_Exercise task_
Rewrite the data below from the line with "Image resolution: width=1456" through the end of the data, putting "hyperlink" in place of "link" and keeping everything else the same. Leave the pictures out of your answer.

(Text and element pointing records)

────────────────────

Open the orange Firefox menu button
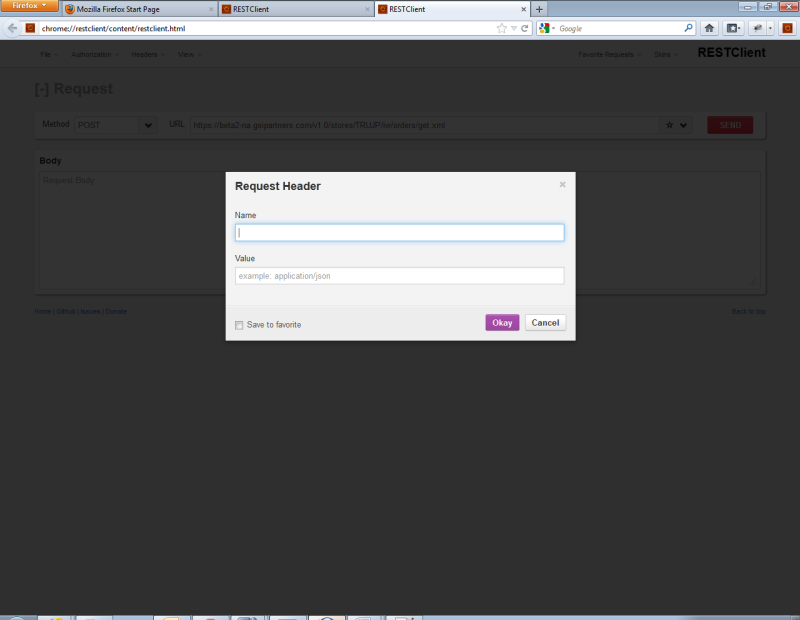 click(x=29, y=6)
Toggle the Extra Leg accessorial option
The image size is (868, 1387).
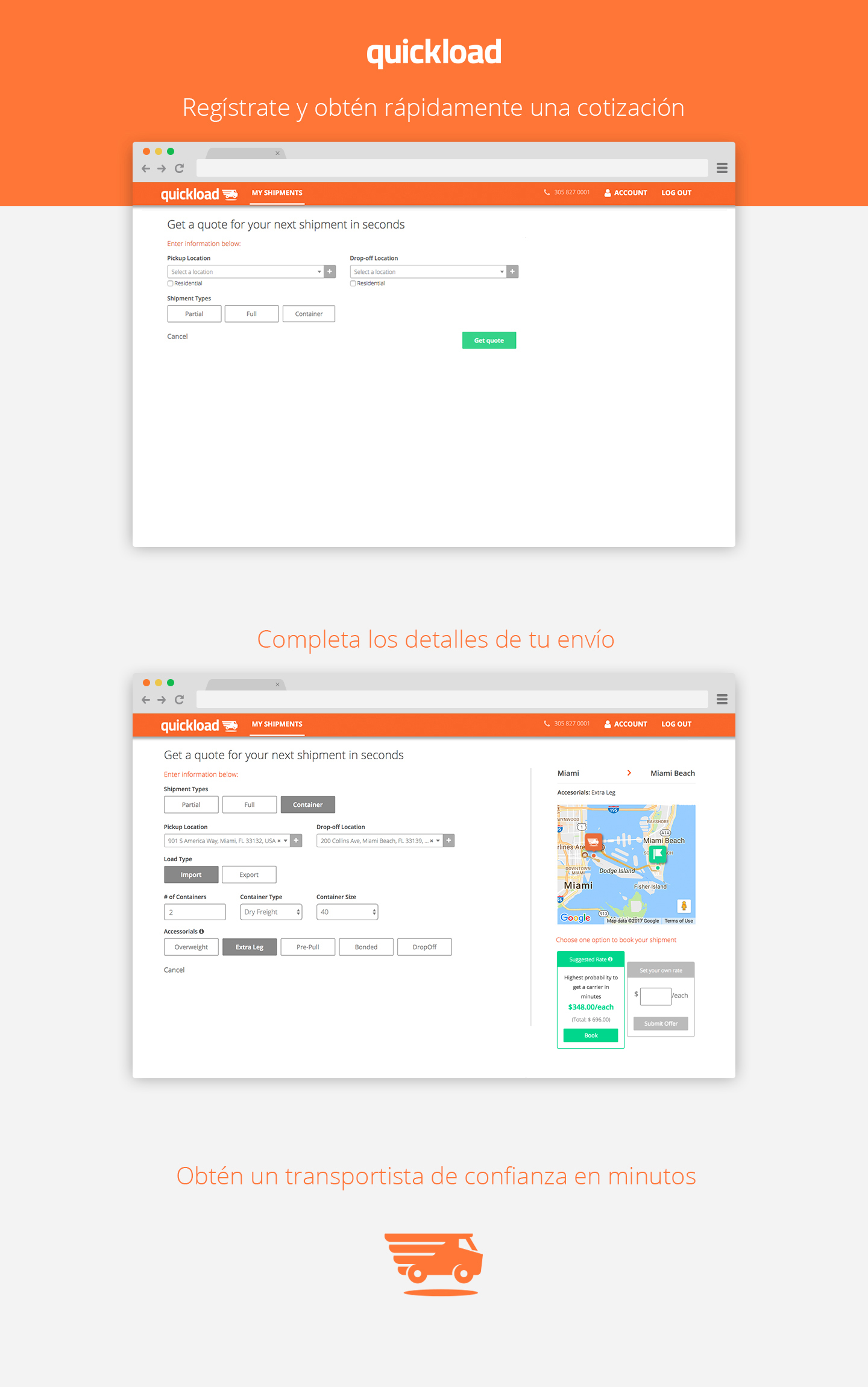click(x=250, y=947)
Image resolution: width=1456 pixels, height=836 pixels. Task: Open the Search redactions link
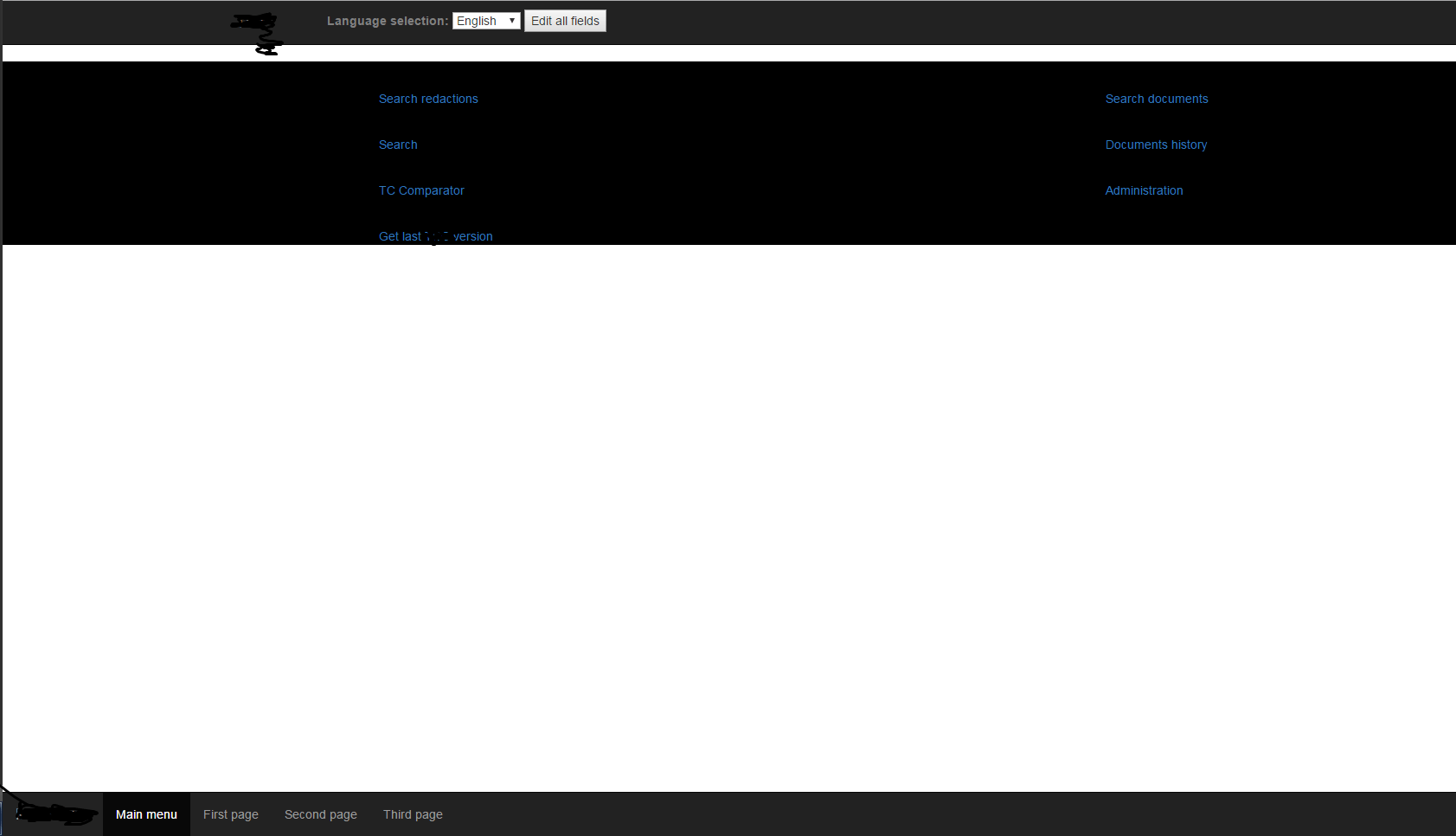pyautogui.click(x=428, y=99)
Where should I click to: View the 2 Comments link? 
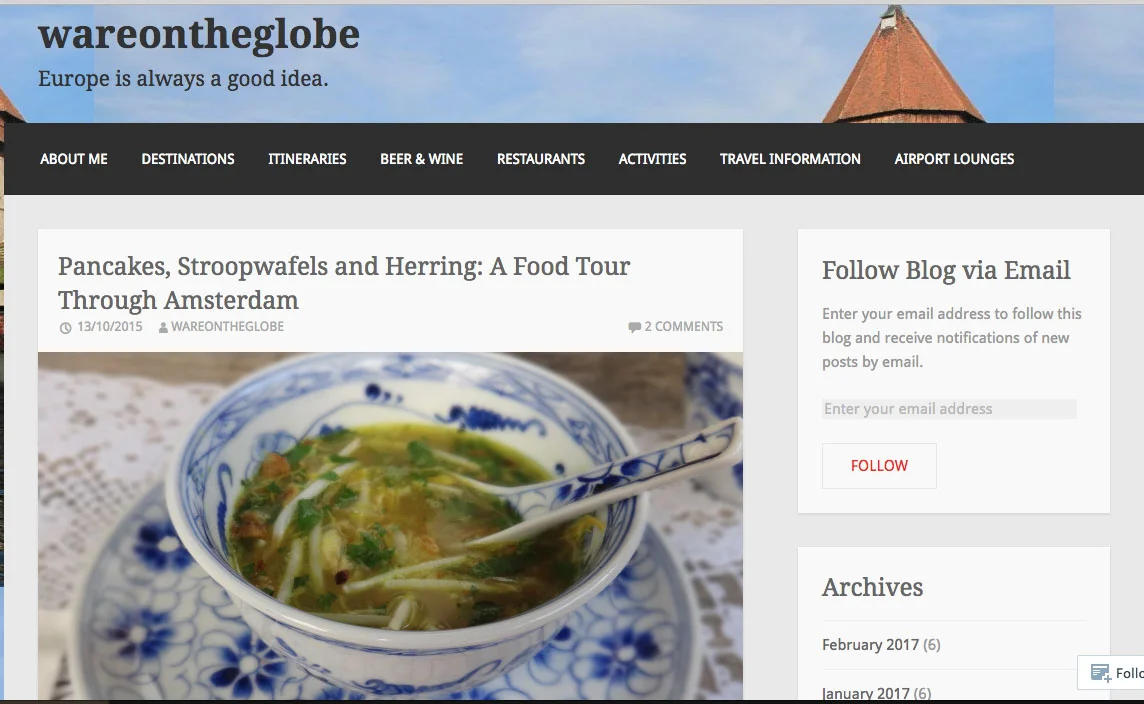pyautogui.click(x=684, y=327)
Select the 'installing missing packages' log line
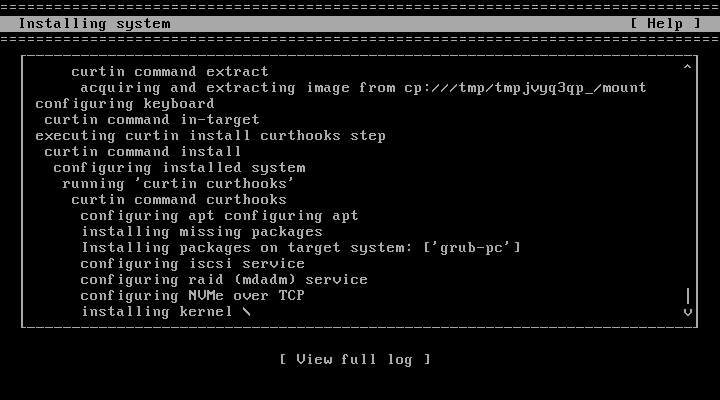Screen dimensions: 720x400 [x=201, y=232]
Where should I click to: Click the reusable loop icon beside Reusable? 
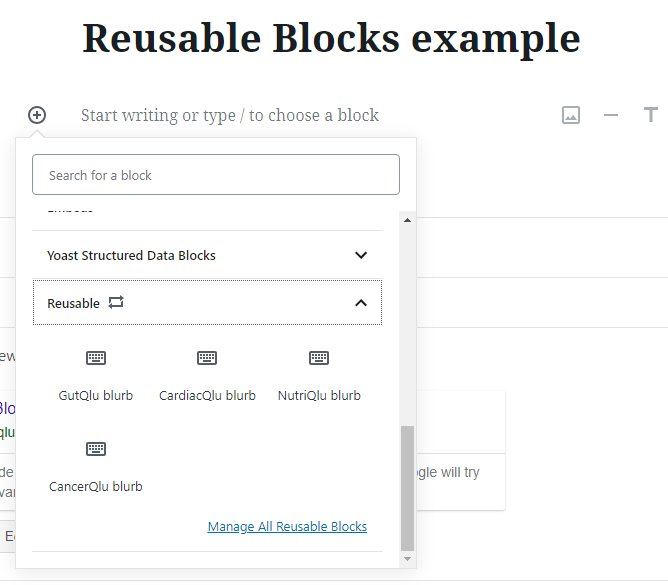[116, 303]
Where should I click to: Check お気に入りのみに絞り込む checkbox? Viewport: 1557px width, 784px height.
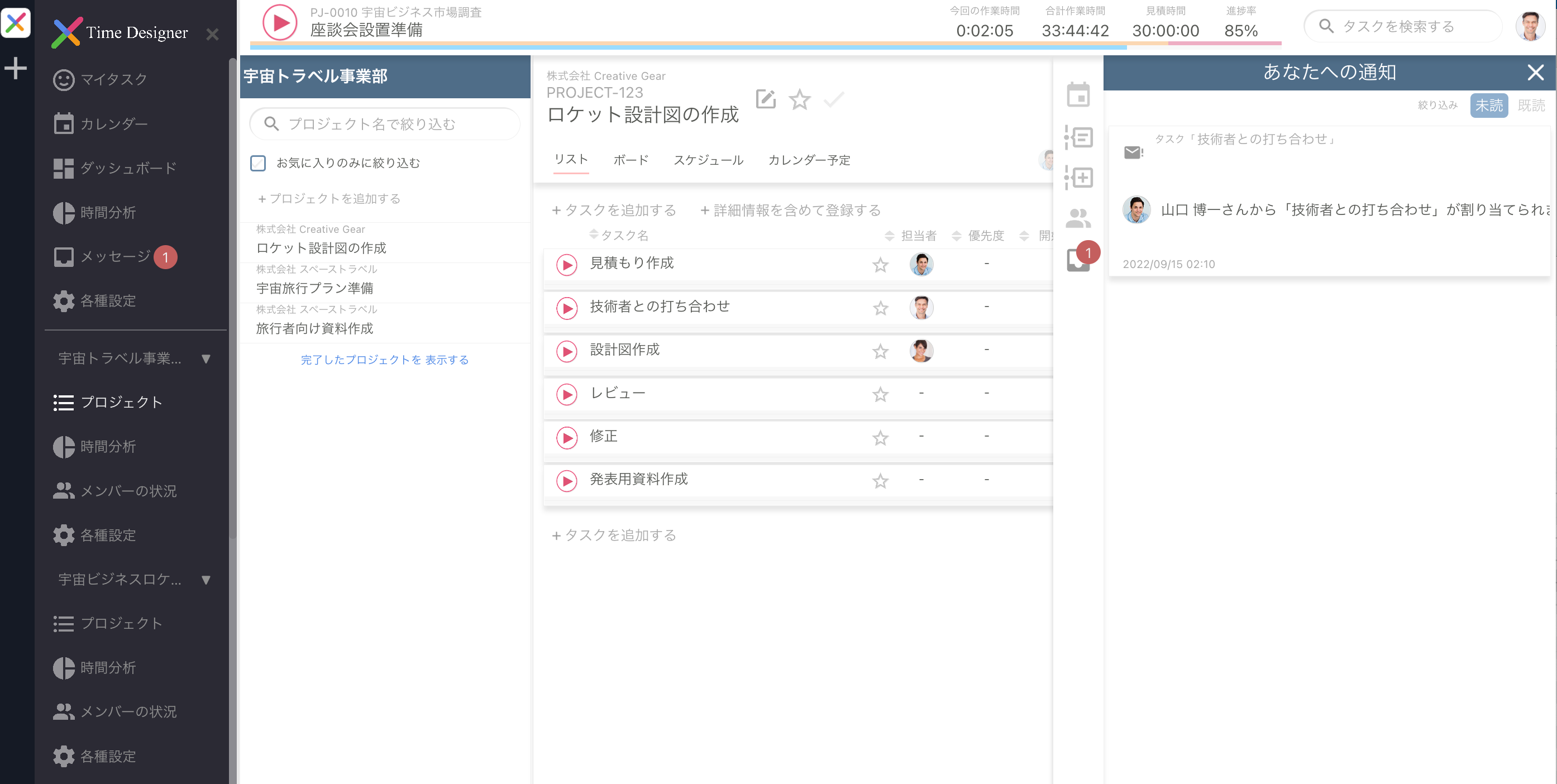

────────────────────

_Exercise solution_
Image resolution: width=1456 pixels, height=836 pixels. Task: Open the Search redactions hyperlink
pyautogui.click(x=428, y=99)
Where should I click to: View the 2 Comments hyperlink? 
pyautogui.click(x=684, y=327)
Select the 'installing missing packages' log line
Screen dimensions: 720x400 [x=201, y=232]
Where should I click to: Click the reusable loop icon beside Reusable? 
[116, 303]
Where should I click to: Check お気に入りのみに絞り込む checkbox? Viewport: 1557px width, 784px height.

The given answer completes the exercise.